» ページ抜粋

□ □ □ □ □

そうして人生の道筋をつくっていくと考えられている。
しかし標準パターンの軌道をたどる若者は減った。
増えたのは、親の家にとどまる未婚の世帯内単身者。
親元からの独立(離家)の遅れは若い世代の目立った特徴となった。
親の家を出て新たな世帯を形成したのは(世帯主25~34歳)、1994~98年には
101万世帯であったのに対し、2009~13年には66万世帯に減った。
そして、独立したグループでは転居が減り、動かない世帯が増えている。
若年世帯(同)のうち転居した世帯の比率は、94~98年には73%であったのに
比べ、09~13年には48%に下がった。
また、親元を離れたグループでは単身のままの人たちが増加した。
国勢調査によれば、25~34歳人口のうち世帯内単身者、単身者の比率はそれぞれ、
90年には24%、12%であったが、10年には33%、16%に上がった。
離家、結婚、出生などの「次の段階」になかなか進まず、「停滞」したままの
若者が増えている。
その原因の一つは経済の低迷にある。
雇用と所得の不安定さは若年層の離家を減らし、結婚・出生を抑制した。
もう一つ、大抵見落とされているが、住まいの状況に注目する必要がある。
<欧州に比べて日本の賃貸住宅政策は貧弱>
戦後日本の政府は、持ち家促進の住宅政策を展開した。
かつて住宅を購入する多数の世帯に低利融資を供給した住宅金融公庫が07年に
廃止された後も、住宅ローン減税などによる持ち家促進が続いた。
一方、賃貸住宅に対する政策支援は乏しいままだ。
日本の賃貸住宅政策は、先進諸国の中で異例といえるほど弱い。
欧州諸国では、公的賃貸住宅のストックが蓄積され、家賃補助などの公的住宅
手当を供給する制度がある。
00年代前半のデータによれば、公的賃貸住宅率と公的住宅手当の受給世帯率は、
オランダでは35%と14%、英国では21%と16%、スウェーデンでは18%と20%、
フランスでは17%と23%。
これに対し、日本では公的賃貸住宅は5%と少なく、公的住宅手当の受給世帯は
皆無に近い。
経済低迷と賃貸支援の弱さの組み合わせが、若年層を停滞させるメカニズムを
構成した。
若者が親元を離れ、単身者として独立するには賃貸住宅が必要になる。
結婚して新しい世帯を形成しようとする人たちもまた、最初の住まいとして賃貸
物件を探す。
持ち家促進に傾き、借家支援が弱い国では賃貸コストが高い。
経済が伸びていた時代の若い世帯は、収入の安定・上昇に支えられ、賃貸市場に
加わった。
しかし90年代以降、経済は不安定化し、政府の賃貸支援は弱いままだ。
離家・結婚に必要な賃貸コストを負担できない若者が増えた。
賃貸市場の動向を知るには、その階層構成の変化をみる必要がある。

□ □ □ □ □

» 抽出記録
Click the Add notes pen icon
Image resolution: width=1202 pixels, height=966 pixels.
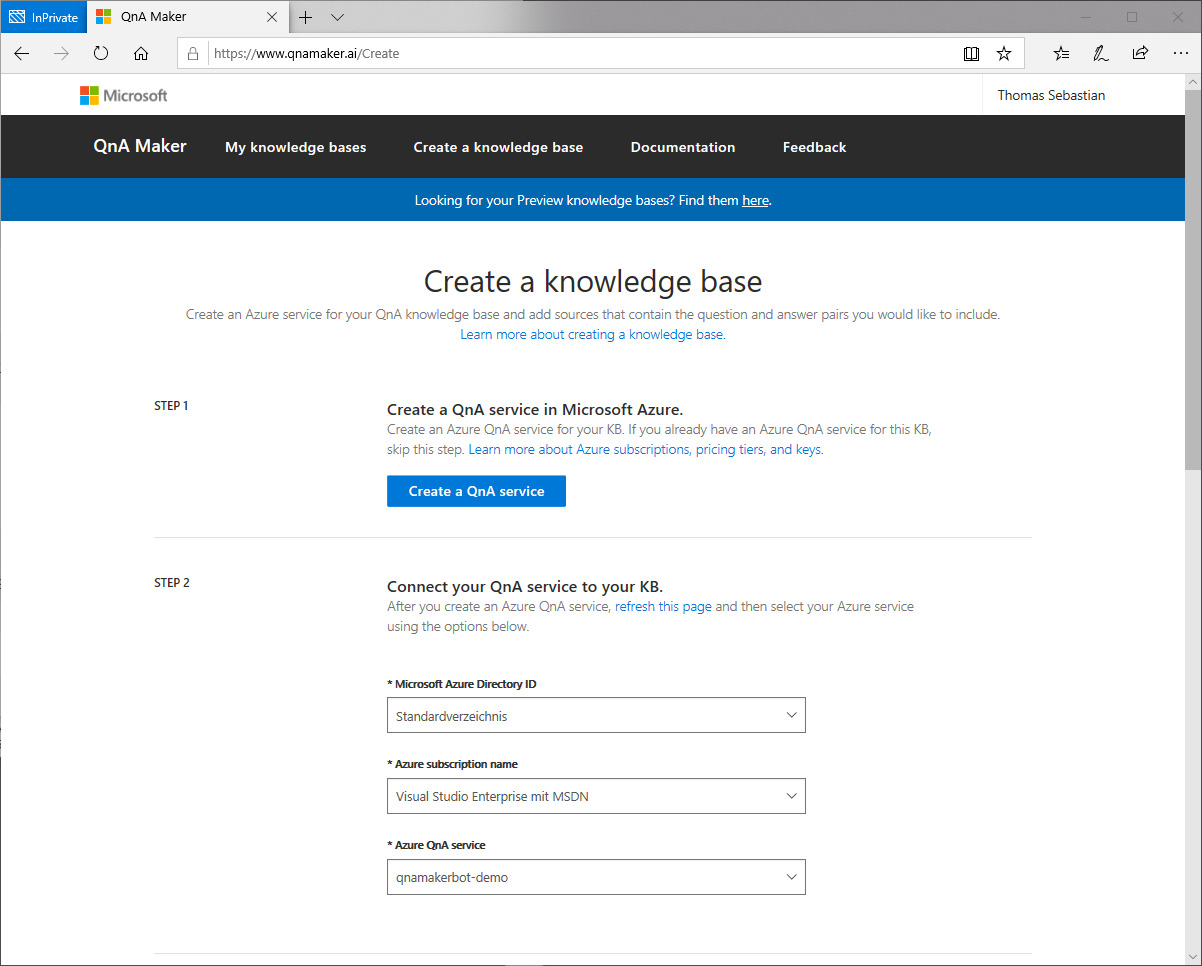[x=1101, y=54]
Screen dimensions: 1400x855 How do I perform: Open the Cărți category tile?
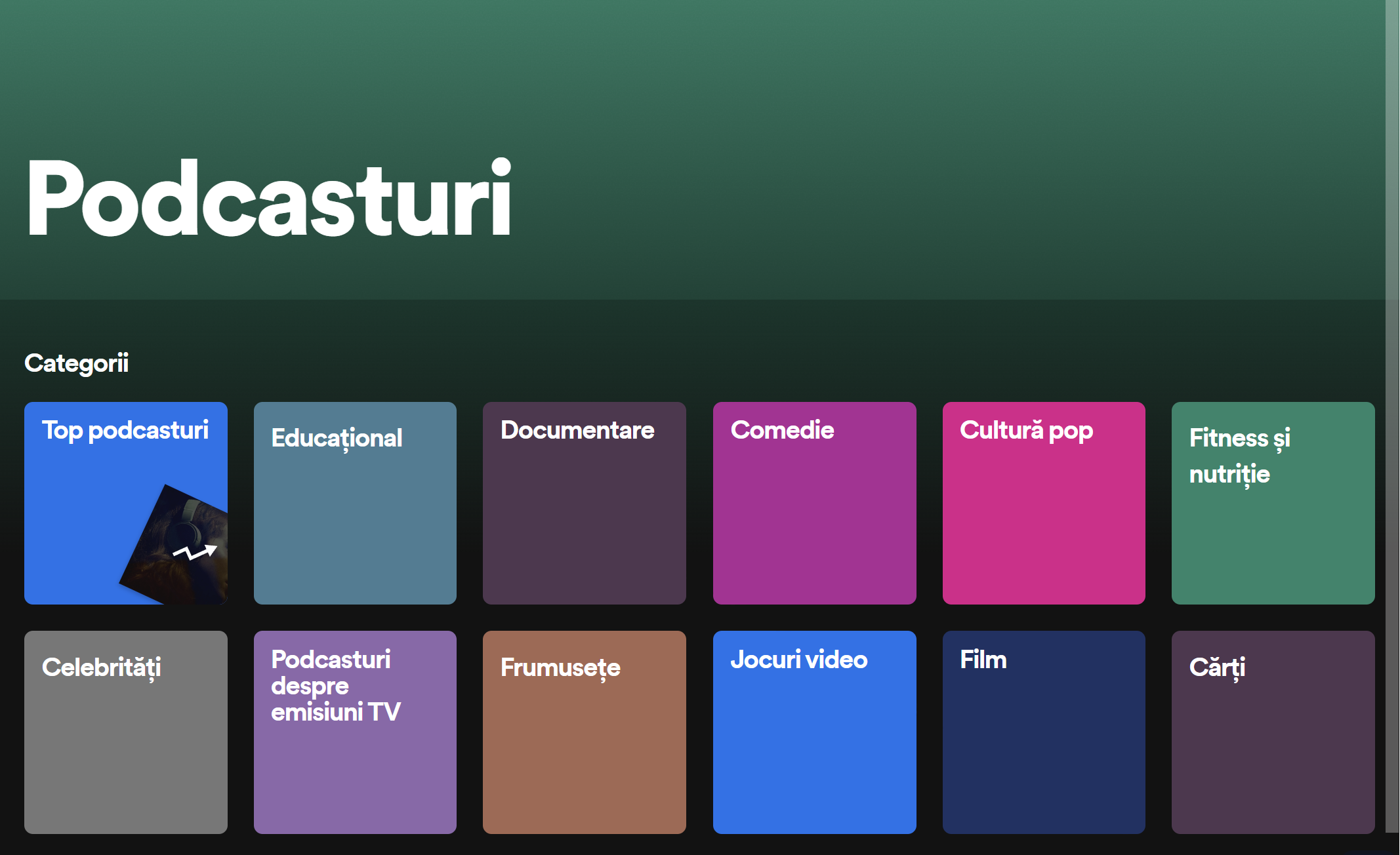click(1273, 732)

□ □ □ □ □

» 課題 A
若者の住まいに関する抜粋では、00年代前半のデータで公的賃貸住宅率と公的住宅手当の受給世帯率が示されています。その欧州の国をすべて挙げなさい。
» 課題 B
若者の住まいに関する抜粋の「かつて住宅を購入する多数の世帯に低利融資を供給した住宅金融公庫が07年に」から「若者が親元を離れ、単身者として独立するには賃貸住宅が必要になる。」までを、「住宅ローン減税」を「住宅ローン控除」に置き換えて書き直しなさい。
» 課題 C
若者の住まいに関する抜粋によると、国勢調査で25~34歳人口に占める単身者の比率は、10年には何%でしたか。

» 解答 A
オランダ、英国、スウェーデン、フランス

» 解答 B
かつて住宅を購入する多数の世帯に低利融資を供給した住宅金融公庫が07年に
廃止された後も、住宅ローン控除などによる持ち家促進が続いた。
一方、賃貸住宅に対する政策支援は乏しいままだ。
日本の賃貸住宅政策は、先進諸国の中で異例といえるほど弱い。
欧州諸国では、公的賃貸住宅のストックが蓄積され、家賃補助などの公的住宅
手当を供給する制度がある。
00年代前半のデータによれば、公的賃貸住宅率と公的住宅手当の受給世帯率は、
オランダでは35%と14%、英国では21%と16%、スウェーデンでは18%と20%、
フランスでは17%と23%。
これに対し、日本では公的賃貸住宅は5%と少なく、公的住宅手当の受給世帯は
皆無に近い。
経済低迷と賃貸支援の弱さの組み合わせが、若年層を停滞させるメカニズムを
構成した。
若者が親元を離れ、単身者として独立するには賃貸住宅が必要になる。

» 解答 C
16%